The split among registered voters hasn’t changed since April, when the race was tied among likely voters.

Franklin noted those results are after undecideds are pressed to select one candidate or another. Without that, Baldwin had a 45-38 edge among registered voters, with 17% undecided. Among likely voters, it was a 49-40 split in her favor, with 11% undecided.

Meanwhile, more voters have an opinion of Hovde than they did before, but his net negatives are up.

In the latest poll, 23% said they have a favorable opinion of him, while 32% didn’t and 44% didn’t express one. In April, his split was 19-24 with 56% saying they didn’t know.

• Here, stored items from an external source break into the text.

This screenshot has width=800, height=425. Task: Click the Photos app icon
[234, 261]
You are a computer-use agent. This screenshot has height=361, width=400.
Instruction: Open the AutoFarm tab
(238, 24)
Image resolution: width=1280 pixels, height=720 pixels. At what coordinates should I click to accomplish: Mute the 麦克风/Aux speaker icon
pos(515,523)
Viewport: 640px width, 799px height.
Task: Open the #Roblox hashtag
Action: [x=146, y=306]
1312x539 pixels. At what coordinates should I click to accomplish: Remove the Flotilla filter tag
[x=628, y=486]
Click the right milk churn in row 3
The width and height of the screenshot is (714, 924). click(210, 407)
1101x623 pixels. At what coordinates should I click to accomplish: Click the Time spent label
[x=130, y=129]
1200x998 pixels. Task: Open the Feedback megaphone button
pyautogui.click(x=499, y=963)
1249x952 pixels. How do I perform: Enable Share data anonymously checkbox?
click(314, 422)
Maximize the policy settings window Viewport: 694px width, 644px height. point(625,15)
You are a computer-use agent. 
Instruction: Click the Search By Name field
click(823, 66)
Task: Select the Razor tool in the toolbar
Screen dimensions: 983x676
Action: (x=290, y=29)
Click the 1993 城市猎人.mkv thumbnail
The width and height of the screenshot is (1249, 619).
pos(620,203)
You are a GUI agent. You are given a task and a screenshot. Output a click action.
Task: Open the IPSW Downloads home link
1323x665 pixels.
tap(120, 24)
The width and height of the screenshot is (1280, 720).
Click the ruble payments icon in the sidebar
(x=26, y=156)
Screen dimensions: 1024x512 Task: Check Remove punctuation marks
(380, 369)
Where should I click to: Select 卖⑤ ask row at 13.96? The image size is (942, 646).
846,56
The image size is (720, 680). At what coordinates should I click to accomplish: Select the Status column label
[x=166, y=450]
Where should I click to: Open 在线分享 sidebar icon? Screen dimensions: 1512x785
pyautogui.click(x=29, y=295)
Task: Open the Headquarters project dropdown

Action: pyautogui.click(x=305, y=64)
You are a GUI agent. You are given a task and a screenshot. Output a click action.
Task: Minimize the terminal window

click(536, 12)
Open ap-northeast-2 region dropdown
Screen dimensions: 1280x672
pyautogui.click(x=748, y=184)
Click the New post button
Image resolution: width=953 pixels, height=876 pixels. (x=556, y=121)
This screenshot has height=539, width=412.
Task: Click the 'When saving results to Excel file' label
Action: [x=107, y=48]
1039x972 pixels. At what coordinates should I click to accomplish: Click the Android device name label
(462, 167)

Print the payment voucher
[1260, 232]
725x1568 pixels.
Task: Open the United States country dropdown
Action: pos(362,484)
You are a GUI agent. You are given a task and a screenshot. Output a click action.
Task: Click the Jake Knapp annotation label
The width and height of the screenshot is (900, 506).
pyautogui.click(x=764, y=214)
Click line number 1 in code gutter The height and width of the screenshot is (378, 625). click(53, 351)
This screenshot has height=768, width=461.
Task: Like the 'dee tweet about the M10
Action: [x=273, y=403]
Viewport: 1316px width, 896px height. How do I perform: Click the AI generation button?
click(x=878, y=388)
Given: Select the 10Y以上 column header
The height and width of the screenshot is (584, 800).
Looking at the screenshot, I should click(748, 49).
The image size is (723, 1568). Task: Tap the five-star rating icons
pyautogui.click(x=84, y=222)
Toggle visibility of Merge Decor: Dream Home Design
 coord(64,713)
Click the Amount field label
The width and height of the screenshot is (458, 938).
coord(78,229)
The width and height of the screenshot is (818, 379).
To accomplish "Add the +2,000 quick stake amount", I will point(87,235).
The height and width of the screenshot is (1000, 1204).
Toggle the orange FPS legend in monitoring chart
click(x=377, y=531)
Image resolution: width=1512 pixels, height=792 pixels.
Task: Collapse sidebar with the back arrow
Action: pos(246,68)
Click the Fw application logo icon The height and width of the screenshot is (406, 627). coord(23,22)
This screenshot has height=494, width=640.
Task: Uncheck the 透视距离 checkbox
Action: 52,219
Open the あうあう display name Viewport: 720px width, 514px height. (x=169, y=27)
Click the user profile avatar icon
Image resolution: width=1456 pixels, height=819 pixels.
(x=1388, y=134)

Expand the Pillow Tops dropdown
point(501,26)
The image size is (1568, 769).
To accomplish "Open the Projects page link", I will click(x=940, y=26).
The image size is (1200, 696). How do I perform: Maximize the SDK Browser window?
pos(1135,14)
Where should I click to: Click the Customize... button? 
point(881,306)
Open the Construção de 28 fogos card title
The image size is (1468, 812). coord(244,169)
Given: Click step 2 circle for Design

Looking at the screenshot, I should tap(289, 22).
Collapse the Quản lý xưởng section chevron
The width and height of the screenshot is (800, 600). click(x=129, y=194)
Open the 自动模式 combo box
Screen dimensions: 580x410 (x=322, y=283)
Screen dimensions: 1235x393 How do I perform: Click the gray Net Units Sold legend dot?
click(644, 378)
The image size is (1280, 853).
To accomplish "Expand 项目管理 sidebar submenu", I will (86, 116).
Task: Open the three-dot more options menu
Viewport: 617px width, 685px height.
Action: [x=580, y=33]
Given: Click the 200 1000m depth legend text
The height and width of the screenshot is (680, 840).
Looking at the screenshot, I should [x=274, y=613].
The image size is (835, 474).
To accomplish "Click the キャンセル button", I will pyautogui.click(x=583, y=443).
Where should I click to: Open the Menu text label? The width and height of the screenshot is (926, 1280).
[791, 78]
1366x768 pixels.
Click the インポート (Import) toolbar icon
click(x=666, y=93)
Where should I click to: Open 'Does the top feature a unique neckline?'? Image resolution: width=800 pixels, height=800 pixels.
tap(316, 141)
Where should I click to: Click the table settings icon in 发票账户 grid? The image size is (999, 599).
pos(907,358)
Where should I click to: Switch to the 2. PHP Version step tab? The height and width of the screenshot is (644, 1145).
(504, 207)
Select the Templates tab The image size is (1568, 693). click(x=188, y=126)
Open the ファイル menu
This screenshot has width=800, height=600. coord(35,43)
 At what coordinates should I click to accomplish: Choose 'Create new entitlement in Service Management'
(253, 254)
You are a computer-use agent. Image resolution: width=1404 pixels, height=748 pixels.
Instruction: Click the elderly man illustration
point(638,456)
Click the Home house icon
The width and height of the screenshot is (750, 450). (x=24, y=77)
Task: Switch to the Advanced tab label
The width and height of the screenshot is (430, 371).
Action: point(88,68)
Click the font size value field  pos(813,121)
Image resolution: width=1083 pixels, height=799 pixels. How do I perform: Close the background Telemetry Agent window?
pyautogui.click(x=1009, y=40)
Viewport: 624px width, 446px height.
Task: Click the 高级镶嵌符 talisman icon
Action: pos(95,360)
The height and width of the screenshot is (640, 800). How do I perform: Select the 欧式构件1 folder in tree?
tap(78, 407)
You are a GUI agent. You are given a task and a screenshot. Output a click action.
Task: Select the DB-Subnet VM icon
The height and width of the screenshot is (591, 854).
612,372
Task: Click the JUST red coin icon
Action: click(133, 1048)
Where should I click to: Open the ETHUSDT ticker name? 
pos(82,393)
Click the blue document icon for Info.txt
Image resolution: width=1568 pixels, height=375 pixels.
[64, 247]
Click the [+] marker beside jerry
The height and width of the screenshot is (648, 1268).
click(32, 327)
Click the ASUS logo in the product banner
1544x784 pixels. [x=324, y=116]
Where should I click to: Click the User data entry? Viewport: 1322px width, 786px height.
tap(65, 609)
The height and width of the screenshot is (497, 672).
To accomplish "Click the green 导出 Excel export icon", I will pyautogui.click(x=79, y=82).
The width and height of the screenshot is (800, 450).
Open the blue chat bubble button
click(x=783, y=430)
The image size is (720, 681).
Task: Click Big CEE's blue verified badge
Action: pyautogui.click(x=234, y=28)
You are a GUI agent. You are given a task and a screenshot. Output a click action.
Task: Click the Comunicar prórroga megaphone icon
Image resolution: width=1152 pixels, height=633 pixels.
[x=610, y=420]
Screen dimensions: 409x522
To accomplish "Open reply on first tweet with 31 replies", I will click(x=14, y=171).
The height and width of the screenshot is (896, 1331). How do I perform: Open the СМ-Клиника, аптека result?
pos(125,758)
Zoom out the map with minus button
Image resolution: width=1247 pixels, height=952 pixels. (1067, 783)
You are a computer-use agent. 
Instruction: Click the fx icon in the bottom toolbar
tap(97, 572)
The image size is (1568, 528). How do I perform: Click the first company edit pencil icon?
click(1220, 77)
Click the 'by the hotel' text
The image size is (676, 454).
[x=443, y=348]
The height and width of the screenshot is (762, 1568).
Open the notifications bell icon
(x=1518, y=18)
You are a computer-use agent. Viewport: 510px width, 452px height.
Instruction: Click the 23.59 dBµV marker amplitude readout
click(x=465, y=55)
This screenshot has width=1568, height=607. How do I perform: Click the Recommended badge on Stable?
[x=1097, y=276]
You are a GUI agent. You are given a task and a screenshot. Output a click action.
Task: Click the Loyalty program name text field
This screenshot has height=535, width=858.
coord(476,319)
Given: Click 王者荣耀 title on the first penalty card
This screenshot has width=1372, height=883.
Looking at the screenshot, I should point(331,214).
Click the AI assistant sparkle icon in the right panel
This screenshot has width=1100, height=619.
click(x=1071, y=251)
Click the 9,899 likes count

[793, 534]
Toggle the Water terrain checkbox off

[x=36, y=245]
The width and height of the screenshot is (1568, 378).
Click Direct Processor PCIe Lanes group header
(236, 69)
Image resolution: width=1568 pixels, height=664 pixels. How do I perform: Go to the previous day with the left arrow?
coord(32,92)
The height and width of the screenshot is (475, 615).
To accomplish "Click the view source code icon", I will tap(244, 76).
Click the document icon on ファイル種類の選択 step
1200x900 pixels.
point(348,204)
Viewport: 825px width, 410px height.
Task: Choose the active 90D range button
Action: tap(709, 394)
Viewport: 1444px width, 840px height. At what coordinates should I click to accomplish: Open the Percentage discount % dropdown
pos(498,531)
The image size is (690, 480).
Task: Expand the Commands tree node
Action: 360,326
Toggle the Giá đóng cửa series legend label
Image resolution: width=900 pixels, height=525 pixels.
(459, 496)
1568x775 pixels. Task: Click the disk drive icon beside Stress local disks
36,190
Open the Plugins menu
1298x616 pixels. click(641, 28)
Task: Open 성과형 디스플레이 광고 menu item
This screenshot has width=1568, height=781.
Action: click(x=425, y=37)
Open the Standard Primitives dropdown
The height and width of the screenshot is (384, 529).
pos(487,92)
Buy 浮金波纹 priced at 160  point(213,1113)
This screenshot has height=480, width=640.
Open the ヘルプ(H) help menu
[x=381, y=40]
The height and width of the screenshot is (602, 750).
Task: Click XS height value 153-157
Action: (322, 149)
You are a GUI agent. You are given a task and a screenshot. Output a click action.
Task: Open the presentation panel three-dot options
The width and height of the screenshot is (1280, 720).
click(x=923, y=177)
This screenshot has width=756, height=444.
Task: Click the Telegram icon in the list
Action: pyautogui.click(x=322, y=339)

Baldwin’s split was 45-44.

Franklin said those who don’t have an opinion of Hovde will likely fall into the teens by fall.

The poll also found Trump leading among those who say they’re very enthusiastic to vote this fall. Meanwhile, Biden had the edge with all other voters.

Overall, 46% said they’re very enthusiastic to vote this fall, while 21% are somewhat enthusiastic. 

In April, 47% were very enthusiastic and 22% somewhat enthusiastic, and 49-25 in January. By comparison, 59% of registered voters in June 2020 said they were very enthusiastic to vote and 26% said they were somewhat enthusiastic.

Among those very enthusiastic, Trump had a 61-39 edge. Meanwhile, it was 57-43 for Biden among those who are somewhat enthusiastic, 58-41 among those not very enthusiastic and 65-33 among those not enthusiastic at all.

“Biden has real strength among the voters who are not that engaged,” Franklin said. “Trump has real strength among the people who are really excited to participate. How does this balance out?”

The poll was conducted June 12-20 using a hybrid sample of 871 registered voters. It included 637 who were selected from the state voter registration list and 234 from the SSRS Opinion Panel, a sample drawn from postal addresses across the state and invited to participate in the survey online. Overall, 769 interviews were done online and 102 using live phone interviews.

The margin of error was plus or minus 4.6 percentage points for registered voters and plus or minus 4.9 percentage points for the 784 likely voters in the sample.

The sample’s partisan makeup was 31% GOP, 29% Dem and 40% independent. Since January 2020, the long-term average has been 30-29-40.

FiveThirtyEight rates Marquette the nation’s third-best pollster with three out of three stars.